WORK INSTRUCTION:
Could you reproduce all of the entries below without a single change?

---------- ENTRIES SHOWN

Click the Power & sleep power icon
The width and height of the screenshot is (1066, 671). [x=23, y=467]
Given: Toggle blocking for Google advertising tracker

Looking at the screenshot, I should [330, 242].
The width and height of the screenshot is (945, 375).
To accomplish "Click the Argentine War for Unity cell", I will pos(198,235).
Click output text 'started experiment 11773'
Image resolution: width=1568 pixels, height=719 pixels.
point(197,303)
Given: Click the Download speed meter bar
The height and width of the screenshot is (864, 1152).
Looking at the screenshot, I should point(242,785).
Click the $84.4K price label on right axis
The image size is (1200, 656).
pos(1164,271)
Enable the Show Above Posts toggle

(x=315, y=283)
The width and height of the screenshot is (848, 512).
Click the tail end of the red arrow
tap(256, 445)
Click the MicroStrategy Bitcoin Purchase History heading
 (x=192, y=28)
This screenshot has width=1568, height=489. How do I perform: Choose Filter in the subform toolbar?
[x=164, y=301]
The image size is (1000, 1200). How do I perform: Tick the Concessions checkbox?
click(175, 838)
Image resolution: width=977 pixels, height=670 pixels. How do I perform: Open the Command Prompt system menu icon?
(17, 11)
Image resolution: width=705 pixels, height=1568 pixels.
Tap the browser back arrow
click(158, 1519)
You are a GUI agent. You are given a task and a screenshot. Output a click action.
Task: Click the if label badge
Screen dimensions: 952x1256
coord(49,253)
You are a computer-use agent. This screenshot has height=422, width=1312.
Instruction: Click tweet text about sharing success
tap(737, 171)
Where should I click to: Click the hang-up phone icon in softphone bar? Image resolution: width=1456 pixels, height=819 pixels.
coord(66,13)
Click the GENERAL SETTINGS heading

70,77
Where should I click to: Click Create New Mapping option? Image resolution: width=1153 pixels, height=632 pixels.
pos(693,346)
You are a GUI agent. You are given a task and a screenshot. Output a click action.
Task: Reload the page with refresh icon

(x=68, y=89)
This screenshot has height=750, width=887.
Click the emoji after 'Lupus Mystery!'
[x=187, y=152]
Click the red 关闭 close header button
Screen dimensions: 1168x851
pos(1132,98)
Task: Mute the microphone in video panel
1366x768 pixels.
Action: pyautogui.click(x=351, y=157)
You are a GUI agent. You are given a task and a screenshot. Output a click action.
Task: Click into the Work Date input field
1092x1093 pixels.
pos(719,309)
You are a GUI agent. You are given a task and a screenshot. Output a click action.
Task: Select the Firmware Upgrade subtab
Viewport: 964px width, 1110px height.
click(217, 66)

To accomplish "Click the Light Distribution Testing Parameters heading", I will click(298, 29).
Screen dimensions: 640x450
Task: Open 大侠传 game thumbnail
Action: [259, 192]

--------------------

RESPONSE BELOW:
Click the Power & sleep power icon
The width and height of the screenshot is (1066, 671). [x=23, y=467]
Given: Toggle blocking for Google advertising tracker

Looking at the screenshot, I should [330, 242].
The width and height of the screenshot is (945, 375).
To accomplish "Click the Argentine War for Unity cell", I will pos(198,235).
Click output text 'started experiment 11773'
Image resolution: width=1568 pixels, height=719 pixels.
point(197,303)
Given: Click the Download speed meter bar
The height and width of the screenshot is (864, 1152).
Looking at the screenshot, I should point(242,785).
Click the $84.4K price label on right axis
The image size is (1200, 656).
pos(1164,271)
Enable the Show Above Posts toggle

(x=315, y=283)
The width and height of the screenshot is (848, 512).
Click the tail end of the red arrow
tap(256, 445)
Click the MicroStrategy Bitcoin Purchase History heading
 (x=192, y=28)
This screenshot has width=1568, height=489. How do I perform: Choose Filter in the subform toolbar?
[x=164, y=301]
The image size is (1000, 1200). How do I perform: Tick the Concessions checkbox?
click(175, 838)
Image resolution: width=977 pixels, height=670 pixels. How do I perform: Open the Command Prompt system menu icon?
(17, 11)
Image resolution: width=705 pixels, height=1568 pixels.
Tap the browser back arrow
click(158, 1519)
You are a GUI agent. You are given a task and a screenshot. Output a click action.
Task: Click the if label badge
Screen dimensions: 952x1256
coord(49,253)
You are a computer-use agent. This screenshot has height=422, width=1312.
Instruction: Click tweet text about sharing success
tap(737, 171)
Where should I click to: Click the hang-up phone icon in softphone bar? Image resolution: width=1456 pixels, height=819 pixels.
coord(66,13)
Click the GENERAL SETTINGS heading

70,77
Where should I click to: Click Create New Mapping option? Image resolution: width=1153 pixels, height=632 pixels.
pos(693,346)
You are a GUI agent. You are given a task and a screenshot. Output a click action.
Task: Reload the page with refresh icon

(x=68, y=89)
This screenshot has height=750, width=887.
Click the emoji after 'Lupus Mystery!'
[x=187, y=152]
Click the red 关闭 close header button
Screen dimensions: 1168x851
pos(1132,98)
Task: Mute the microphone in video panel
1366x768 pixels.
Action: pyautogui.click(x=351, y=157)
You are a GUI agent. You are given a task and a screenshot. Output a click action.
Task: Click into the Work Date input field
1092x1093 pixels.
pos(719,309)
You are a GUI agent. You are given a task and a screenshot. Output a click action.
Task: Select the Firmware Upgrade subtab
Viewport: 964px width, 1110px height.
click(217, 66)

To accomplish "Click the Light Distribution Testing Parameters heading", I will click(298, 29).
Screen dimensions: 640x450
Task: Open 大侠传 game thumbnail
Action: [259, 192]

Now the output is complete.